Ananberg les marcó las pautas y Rayner dirigió la revisión del caso desde el principio. Empezaron por estudiar los informes sobre las pruebas, tanto las admisibles como las inadmisibles. Su capacidad de evaluación había mejorado drásticamente a medida que se familiarizaban con los procedimientos de Ananberg, y ahora eran capaces de centrarse más, proponer argumentos más incisivos y explorar un mayor número de posibilidades. Las deliberaciones resultaron más impresionantes si cabe teniendo en cuenta lo enfrentados que estaban al principio de la sesión.
Cuando el último documento hubo dado la vuelta por toda la mesa, Tim lo introdujo en la carpeta y miró a los demás:
– Procedamos a la votación.
Culpable. Por unanimidad. Ananberg, que votó en último lugar, cruzó las manos encima de la mesa con una curiosa expresión de satisfacción.
– Hay un gran inconveniente -dijo Rayner-. Tras convertirse en testigo de la acusación, Bowrick pasó a la clandestinidad. -Extendió las manos igual que Jesucristo para calmar las aguas del mar-. Lo bueno del asunto es que no entró en un programa de protección de testigos, al menos no de forma oficial. Pero le llegaban amenazas de muerte y sus propiedades estaban siendo objeto de actos vandálicos. Después de que alguien intentara quemarle el apartamento, cambió de nombre y desapareció.
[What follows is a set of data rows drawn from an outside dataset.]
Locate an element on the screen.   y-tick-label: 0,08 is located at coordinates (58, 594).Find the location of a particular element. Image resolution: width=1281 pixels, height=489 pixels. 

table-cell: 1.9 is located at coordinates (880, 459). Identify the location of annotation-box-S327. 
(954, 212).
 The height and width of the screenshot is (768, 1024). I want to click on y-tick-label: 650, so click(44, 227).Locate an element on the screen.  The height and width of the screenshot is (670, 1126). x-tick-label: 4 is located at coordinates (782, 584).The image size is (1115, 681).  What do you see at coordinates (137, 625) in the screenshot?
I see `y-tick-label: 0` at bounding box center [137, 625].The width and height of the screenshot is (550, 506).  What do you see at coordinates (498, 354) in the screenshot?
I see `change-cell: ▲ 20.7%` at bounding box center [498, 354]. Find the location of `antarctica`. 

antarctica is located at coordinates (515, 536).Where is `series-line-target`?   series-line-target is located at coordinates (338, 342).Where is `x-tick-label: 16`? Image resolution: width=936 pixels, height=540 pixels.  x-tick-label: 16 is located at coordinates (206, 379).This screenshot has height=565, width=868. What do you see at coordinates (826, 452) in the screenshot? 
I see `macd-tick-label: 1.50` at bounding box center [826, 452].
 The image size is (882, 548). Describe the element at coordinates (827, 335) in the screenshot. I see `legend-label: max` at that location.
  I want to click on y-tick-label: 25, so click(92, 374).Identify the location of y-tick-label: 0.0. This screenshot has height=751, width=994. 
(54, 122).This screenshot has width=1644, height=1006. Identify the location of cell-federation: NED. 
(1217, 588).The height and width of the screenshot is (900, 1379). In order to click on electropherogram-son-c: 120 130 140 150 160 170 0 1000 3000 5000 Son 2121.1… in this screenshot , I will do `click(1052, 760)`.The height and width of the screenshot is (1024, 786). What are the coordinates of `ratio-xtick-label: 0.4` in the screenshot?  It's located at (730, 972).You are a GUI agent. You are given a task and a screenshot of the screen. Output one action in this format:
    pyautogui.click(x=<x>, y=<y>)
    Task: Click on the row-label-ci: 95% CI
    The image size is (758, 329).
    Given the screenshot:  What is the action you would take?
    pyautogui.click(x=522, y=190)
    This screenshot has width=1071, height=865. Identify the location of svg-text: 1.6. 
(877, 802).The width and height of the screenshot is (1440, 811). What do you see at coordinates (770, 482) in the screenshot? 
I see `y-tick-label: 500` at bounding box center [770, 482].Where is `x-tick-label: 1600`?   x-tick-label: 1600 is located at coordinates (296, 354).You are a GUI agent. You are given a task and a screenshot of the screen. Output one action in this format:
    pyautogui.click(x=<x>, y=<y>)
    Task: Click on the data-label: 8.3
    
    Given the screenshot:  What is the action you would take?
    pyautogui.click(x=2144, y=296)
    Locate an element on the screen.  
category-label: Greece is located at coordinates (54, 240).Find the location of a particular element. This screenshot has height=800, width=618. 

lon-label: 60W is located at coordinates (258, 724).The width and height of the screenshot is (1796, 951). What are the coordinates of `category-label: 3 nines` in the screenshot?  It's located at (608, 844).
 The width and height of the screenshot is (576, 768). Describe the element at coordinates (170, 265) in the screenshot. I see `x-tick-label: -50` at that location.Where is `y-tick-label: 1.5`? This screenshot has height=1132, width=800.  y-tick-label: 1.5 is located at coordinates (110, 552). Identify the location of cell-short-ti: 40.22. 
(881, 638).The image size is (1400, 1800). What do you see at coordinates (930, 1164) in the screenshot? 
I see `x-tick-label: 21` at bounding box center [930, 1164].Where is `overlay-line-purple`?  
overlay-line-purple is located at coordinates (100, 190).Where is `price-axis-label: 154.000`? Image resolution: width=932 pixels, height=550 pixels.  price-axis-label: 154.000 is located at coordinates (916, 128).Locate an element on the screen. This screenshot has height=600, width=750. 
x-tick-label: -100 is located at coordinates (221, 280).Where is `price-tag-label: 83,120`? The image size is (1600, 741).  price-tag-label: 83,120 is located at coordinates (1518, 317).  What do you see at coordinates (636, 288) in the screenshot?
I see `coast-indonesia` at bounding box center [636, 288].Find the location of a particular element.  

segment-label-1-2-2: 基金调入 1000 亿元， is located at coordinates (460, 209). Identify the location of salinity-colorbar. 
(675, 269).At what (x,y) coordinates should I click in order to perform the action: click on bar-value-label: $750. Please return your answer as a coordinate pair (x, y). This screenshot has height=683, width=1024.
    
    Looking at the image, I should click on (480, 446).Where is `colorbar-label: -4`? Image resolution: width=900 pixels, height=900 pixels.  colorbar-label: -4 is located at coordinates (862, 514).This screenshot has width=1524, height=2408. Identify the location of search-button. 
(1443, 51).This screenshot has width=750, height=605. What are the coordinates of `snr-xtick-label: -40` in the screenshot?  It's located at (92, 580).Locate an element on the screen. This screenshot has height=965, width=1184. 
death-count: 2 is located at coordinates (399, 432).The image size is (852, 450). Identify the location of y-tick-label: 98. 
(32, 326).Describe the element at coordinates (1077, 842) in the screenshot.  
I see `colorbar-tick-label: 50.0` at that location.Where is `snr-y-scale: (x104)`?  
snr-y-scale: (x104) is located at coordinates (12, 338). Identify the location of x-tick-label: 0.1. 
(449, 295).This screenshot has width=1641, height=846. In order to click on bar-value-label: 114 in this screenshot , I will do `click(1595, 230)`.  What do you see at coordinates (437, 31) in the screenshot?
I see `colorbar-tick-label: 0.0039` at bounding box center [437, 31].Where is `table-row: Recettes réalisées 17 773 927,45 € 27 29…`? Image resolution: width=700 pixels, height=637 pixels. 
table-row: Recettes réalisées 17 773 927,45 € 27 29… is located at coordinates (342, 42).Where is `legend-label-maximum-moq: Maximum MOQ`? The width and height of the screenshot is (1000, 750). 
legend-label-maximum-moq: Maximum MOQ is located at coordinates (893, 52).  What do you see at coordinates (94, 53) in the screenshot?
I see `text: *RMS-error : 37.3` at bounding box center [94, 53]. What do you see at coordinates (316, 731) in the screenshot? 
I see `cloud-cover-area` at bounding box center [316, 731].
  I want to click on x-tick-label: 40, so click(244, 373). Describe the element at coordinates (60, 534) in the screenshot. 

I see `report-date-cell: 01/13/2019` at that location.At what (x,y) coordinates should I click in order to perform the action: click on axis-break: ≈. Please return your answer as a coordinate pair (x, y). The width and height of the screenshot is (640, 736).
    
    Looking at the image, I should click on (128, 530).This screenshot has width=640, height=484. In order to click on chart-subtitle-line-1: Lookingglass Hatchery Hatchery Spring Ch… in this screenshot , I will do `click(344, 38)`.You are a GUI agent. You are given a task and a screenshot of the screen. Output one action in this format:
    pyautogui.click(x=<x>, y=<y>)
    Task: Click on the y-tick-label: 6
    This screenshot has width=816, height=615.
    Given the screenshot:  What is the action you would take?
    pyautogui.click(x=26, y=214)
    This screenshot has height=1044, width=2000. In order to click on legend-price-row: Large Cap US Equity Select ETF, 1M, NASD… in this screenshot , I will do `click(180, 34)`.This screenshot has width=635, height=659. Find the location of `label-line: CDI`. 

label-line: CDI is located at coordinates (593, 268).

Su agente de la condicional es el único que sabe su paradero.
– Ya daré con él -dijo Tim en voz queda.
– Si su agente de la condicional lo tiene controlado, aún debe de andar por Los Ángeles -señaló Robert.
Mitchell, que tamborileaba con los dedos en la mesa, se interrumpió y miró a Rayner.
– ¿Puedes sacarle al agente de la condicional dónde se encuentra?
– Eso sería una chapuza -dijo Tim antes de que Rayner tuviera oportunidad de responder-. Dejaríamos demasiados indicios incriminatorios.
– Sabemos que está llevando a cabo servicios comunitarios -sugirió Robert-. ¿Por qué no comprobamos dónde hay en marcha esa clase de programas y les echamos un vistazo?
– He dicho que ya lo encontraré -insistió Tim-. Sin levantar la más mínima sospecha. Me ocuparé del asunto con discreción. Vosotros, sentaditos y callados.
Rayner estaba delante de la caja fuerte, de espaldas a los demás. Antes de que Tim hubiera hecho ademán de incorporarse, Rayner se volvió y dejó caer otro expediente encima de la mesa. Tim desvió la mirada hacia la última carpeta negra guardada en el interior de la caja de seguridad, la de Kindell.
Se preguntó si Ananberg habría intentado siquiera conseguirle las notas de la defensa del expediente de Kindell.
Rayner siguió la mirada de Tim hasta la caja abierta. Sonrió con sequedad, alargó el brazo y la cerró. A Tim, los jueguecillos de Rayner seguían resultándole mortificantes, a pesar de su transparencia.